# What you have to do
Lines of the data that contain the word "Switch" are the ones to copy.

:: Input ::

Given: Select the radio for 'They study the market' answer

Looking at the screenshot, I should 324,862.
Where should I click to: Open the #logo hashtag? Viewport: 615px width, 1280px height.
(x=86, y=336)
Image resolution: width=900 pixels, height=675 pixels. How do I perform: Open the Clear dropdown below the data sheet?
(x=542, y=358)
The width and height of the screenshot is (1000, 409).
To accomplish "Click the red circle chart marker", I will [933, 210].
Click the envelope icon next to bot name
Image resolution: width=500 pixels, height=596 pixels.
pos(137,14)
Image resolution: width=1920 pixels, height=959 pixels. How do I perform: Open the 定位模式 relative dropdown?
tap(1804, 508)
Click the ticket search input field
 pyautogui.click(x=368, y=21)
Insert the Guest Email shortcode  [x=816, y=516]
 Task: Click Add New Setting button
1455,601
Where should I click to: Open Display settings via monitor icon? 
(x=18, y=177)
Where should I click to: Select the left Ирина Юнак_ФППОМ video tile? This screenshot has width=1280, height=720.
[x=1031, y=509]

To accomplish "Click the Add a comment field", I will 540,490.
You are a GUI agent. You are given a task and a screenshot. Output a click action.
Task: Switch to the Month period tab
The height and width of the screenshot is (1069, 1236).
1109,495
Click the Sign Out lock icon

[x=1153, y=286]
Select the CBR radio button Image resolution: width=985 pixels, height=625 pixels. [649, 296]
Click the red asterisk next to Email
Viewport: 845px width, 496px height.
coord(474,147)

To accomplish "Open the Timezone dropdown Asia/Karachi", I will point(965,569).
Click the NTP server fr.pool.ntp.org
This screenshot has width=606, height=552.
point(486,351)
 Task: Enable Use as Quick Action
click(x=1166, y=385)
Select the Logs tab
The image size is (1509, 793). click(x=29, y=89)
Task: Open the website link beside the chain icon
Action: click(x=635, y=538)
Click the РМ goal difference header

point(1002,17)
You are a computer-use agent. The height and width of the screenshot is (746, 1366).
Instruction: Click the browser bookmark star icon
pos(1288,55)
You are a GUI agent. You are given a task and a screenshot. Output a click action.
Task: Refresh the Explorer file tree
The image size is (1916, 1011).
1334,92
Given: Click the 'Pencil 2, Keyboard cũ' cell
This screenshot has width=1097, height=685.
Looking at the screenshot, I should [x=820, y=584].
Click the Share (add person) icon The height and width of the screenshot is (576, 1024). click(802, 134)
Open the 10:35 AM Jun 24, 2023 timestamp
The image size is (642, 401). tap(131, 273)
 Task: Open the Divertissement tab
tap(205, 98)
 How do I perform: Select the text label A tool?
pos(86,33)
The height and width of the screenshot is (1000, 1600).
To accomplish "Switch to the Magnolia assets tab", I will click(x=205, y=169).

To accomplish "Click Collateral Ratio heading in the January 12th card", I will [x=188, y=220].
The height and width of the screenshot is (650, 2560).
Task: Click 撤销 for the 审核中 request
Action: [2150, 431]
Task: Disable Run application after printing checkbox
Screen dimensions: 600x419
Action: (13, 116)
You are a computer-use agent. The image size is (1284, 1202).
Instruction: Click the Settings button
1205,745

:::

# Expected answer
Task: Switch to the Month period tab
To accomplish "Switch to the Magnolia assets tab", I will click(x=205, y=169).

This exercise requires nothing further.